When, on December 12, 1941, Goudeket was arrested and interned in Compiègne, she devoted herself to contacts to obtain his release, which took place on February 6, 1942. She then agreed to compose a dictation for the Secours national, participated in the marshalist monument From Joan of Arc to Philippe Pétain, book directed by Sacha Guitry – in an article saying only his admiration for Balzac.

She gave La Gerbe, in November 1942, a poetic celebration of her native region that the fascist weekly framed with articles praising the historical and racial proximity of the Burgundians and the Aryans: "It is painful to see the name -there respected by Colette to serve such a task", noted Les Lettres françaises clandestines.

This “patriot of herself”, as Elsa Triolet called her, was thus occupied in saving, without losing herself too much, her life and her husband. At the Liberation, the collaborators claimed to condemn her ingratitude: it took Cocteau's insistence for her to agree to sign the petition in favor of Brasillach; Guitry will pursue her with his acrimony.

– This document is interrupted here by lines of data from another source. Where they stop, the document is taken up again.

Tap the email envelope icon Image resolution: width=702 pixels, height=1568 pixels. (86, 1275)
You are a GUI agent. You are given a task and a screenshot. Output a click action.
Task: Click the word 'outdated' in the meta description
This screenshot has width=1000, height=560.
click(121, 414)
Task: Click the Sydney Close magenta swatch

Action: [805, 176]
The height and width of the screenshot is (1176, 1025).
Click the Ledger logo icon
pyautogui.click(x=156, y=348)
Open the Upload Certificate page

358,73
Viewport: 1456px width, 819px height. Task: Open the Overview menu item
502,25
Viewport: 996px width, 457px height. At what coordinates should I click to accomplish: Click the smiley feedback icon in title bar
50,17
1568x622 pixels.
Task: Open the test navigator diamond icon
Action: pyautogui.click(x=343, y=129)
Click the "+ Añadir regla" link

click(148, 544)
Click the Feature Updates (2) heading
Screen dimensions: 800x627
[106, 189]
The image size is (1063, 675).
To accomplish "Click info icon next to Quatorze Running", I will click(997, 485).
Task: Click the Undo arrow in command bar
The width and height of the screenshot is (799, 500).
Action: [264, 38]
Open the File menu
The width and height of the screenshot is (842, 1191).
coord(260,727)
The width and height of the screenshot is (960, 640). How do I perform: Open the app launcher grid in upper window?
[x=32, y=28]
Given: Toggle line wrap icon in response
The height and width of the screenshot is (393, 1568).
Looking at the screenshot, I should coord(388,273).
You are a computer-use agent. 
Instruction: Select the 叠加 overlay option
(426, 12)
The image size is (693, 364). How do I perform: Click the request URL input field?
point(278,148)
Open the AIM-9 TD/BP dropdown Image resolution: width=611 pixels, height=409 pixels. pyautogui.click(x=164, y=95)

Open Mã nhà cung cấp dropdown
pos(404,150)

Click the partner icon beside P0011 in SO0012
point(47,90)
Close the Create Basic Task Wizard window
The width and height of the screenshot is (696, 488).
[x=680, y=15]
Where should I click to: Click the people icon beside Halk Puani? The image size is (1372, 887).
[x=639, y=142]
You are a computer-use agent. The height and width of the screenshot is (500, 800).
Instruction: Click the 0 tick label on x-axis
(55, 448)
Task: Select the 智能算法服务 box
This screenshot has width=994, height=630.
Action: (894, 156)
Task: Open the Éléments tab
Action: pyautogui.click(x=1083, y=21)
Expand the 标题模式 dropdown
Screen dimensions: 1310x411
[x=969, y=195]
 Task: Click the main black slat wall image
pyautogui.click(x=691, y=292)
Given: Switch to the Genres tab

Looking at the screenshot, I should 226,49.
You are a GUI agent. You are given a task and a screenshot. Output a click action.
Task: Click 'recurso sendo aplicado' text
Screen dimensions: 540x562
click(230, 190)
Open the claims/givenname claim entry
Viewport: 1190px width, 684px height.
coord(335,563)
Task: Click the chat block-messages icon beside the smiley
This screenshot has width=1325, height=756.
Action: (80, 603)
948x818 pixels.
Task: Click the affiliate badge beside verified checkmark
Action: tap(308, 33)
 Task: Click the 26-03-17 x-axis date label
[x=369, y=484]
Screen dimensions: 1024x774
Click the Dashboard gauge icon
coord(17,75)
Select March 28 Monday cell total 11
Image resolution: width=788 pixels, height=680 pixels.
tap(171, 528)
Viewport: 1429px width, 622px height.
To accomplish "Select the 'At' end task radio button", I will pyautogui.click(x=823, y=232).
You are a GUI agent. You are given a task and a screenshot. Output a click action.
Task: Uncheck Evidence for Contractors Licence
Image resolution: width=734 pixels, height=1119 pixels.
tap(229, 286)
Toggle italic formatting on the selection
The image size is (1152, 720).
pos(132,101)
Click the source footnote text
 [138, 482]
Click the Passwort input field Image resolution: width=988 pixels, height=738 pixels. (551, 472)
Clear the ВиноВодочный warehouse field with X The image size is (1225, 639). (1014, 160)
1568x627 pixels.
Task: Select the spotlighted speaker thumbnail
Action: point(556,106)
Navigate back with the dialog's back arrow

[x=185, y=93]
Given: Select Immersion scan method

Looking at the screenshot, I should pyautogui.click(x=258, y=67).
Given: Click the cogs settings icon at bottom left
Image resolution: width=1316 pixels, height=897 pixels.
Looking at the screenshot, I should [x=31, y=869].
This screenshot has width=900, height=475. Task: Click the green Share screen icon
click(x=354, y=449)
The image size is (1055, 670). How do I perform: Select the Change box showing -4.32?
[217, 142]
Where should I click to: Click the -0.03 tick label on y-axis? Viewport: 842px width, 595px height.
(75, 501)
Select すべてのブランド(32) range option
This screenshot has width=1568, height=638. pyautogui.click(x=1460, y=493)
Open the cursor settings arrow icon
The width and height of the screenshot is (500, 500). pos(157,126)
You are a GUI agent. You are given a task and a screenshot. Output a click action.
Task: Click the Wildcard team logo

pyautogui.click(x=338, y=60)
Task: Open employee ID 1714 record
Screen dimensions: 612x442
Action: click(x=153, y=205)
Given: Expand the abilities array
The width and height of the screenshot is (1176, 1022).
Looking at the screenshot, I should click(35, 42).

“I am humbly among those who only waited,” wrote Colette in L’Étoile Vesper. No heroism, then; compromises, a few compromises, the undoubtedly decisive friendship of the German ambassador Otto Abetz and his wife Suzanne. But nothing today introduces more to the ambiguities of a gray period than his texts from that time, and particularly From my window, close to the intimate and the everyday.

François Mauriac, the dissident academician

In the disarray of the armistice, two chronicles, in which he mentions in passing "the horde of invaders...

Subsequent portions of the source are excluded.